Posées de cette façon les activités permettraient de relever le principal défi adressé à la psychiatrie pour les vingt ans à venir, à savoir favoriser la réinsertion et le resocialisation de patients dont la maladie entraîne une rupture avec leur milieu.
La réinsertion et la resocialisation ne sauraient être le domaine réservé des seuls psychiatres et assistants sociaux comme les comptes-rendus de nombreuses commissions tentent de nous le faire croire. Elles ne sauraient non plus se limiter à la création de structures toujours plus extra-hospitalières mais rarement intégrées à la vie sociale qui finissent par se constituer en ghetto.
Les premières actions de resocialisation et de réinsertion sont d’abord infirmières. Elles débutent à la première seconde d’hospitalisation intra ou extra-hospitalière.
Elles favorisent l’intégration du patient à un collectif orienté explicitement sur le soin, ce qui suppose l’existence de réunions soignants-soignés, où les soignés aient réellement leur mot à dire quant au soin et à son organisation, ce qui signifie que la réunion soignant-soigné soit réellement un lieu de décision. Elles favorisent l’intégration du patient, la plus précoce possible à des activités ou à des groupes dans l’U.F d’abord, puis ensuite vers l’ergothérapie, le département de psychiatrie sociale, et les différentes structures extra-hospitalières. Elles favorisent sa rencontre avec le lieu de vie, la famille et l’environnement. Elles permettent son accompagnement dans la cité (transports, clubs, centres socioculturels, foyers, CAT, toute structure d’accueil intégrée dans la vie réelle existant au sein du secteur). Elles aident à se situer et à se responsabiliser dans la vie sociale. Cette responsabilisation ne peut être favorisée que par des infirmiers qui se considèrent et qui sont considérés comme responsables de ce qu’ils font.
Il n’est pas possible d’infantiliser les soignants et les soignés dans les unités de soins et de leur demander ensuite de se responsabiliser autour d’actions ponctuelles de réinsertion et de resocialisation. A ce moment, il est déjà trop tard.
Les infirmiers favorisent enfin un réapprentissage de la gestion du temps, de l’espace et de ses ressources.
Tout cela implique évidemment l’utilisation d’un recueil de données centrées sur les ressources du patient, qui s’intéresse à sa vie sociale et à sa façon de la gérer (gérer son budget, sa maladie, sa prise de traitement, ses courses, ses relations avec les autres, sa conscience de sa pathologie, sa capacité à s’opposer, à marquer son désaccord, son évolution dans l’unité, etc.) et pas simplement en terme de dépendance et d’indépendance.

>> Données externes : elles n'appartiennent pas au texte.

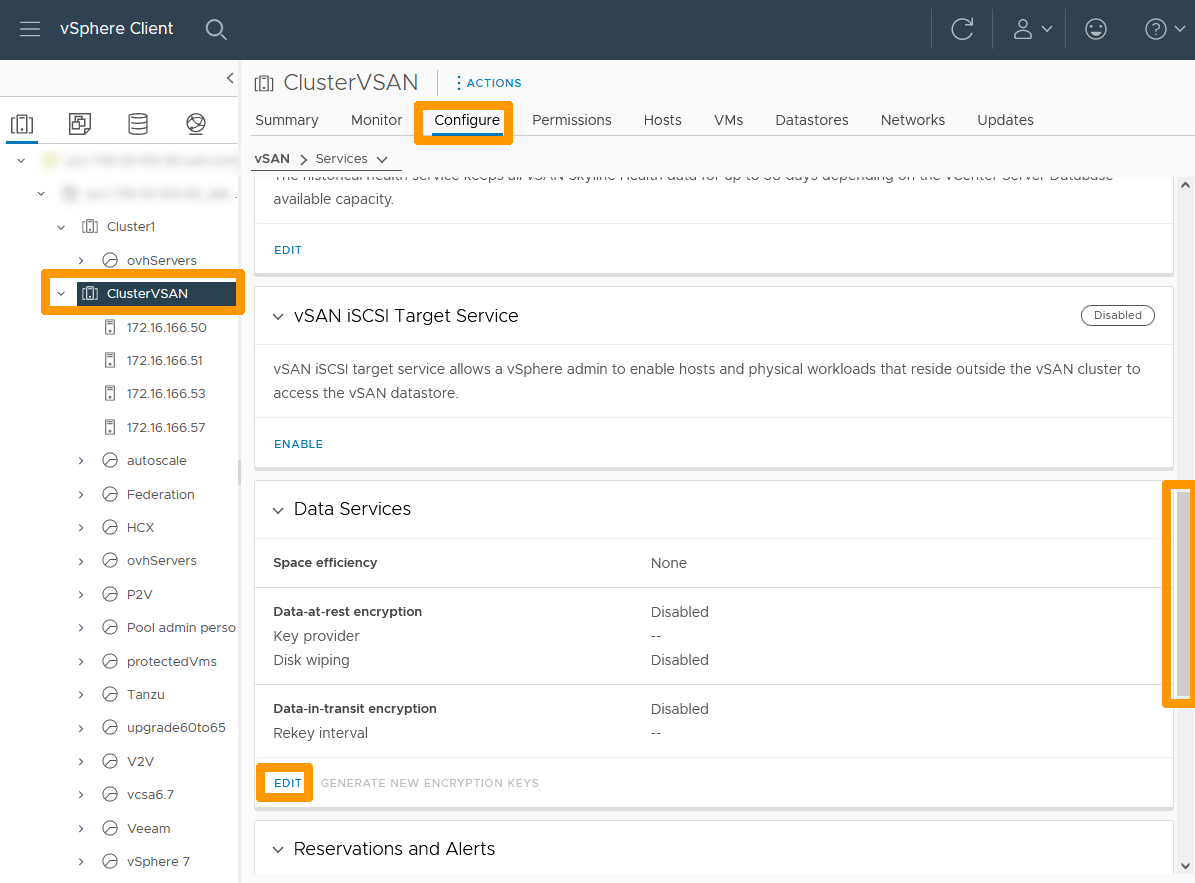The image size is (1195, 883).
Task: Enable the vSAN iSCSI target service
Action: pyautogui.click(x=298, y=443)
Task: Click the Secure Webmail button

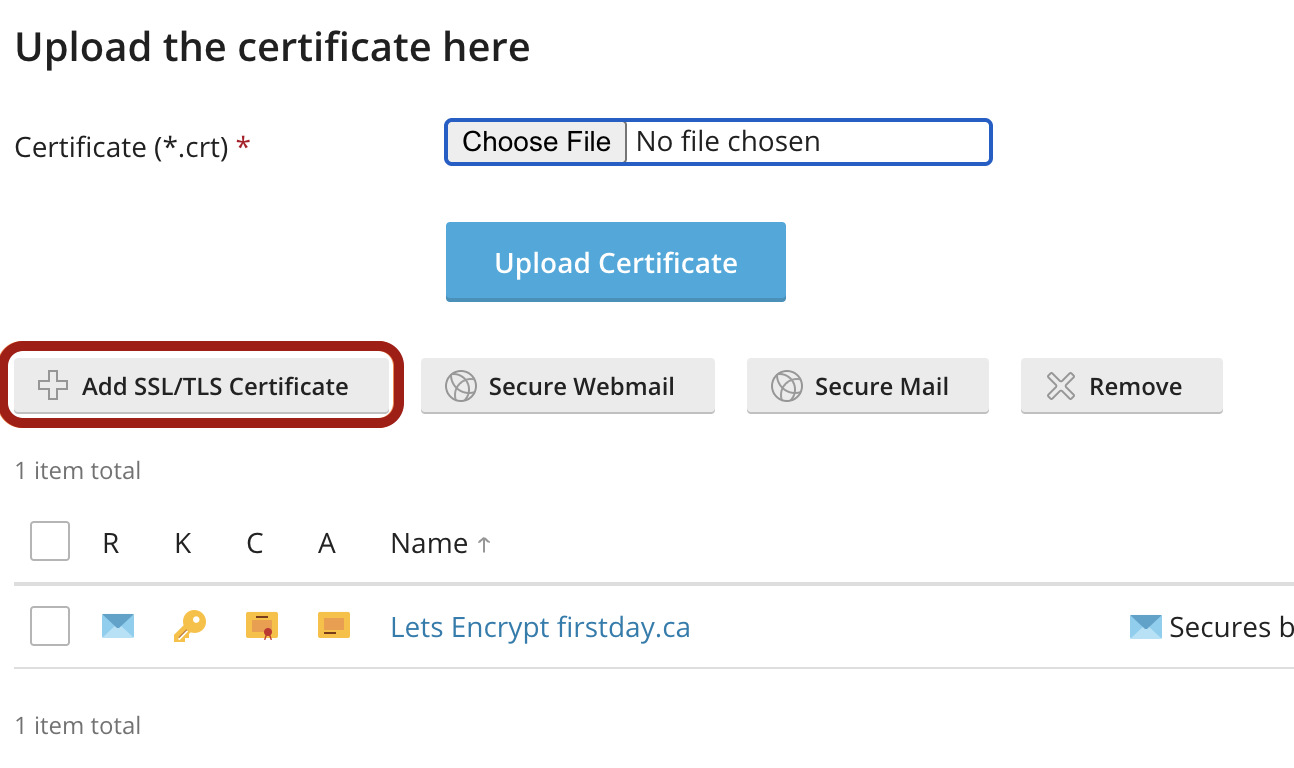Action: point(568,386)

Tout cela implique un fonctionnement institutionnel spécifiquement pensé pour atteindre ce but. Chaque acte de soins, chaque interaction soignant-soigné, ASH/soigné, médecin/soignant, etc. doit avoir cette perspective. Les règlements doivent être posés non pas pour le confort des soignants mais pour favoriser la réinsertion et la resocialisation des patients.
Enoncées et pensées de cette façon, les activités ne peuvent être que prioritaires. A chaque échelon de prise de décision (direction, direction du service de soins infirmiers, médecin-chef, cadre-infirmier supérieur, cadre-infirmier, infirmier, aide-soignant) de s’organiser pour favoriser leur planification.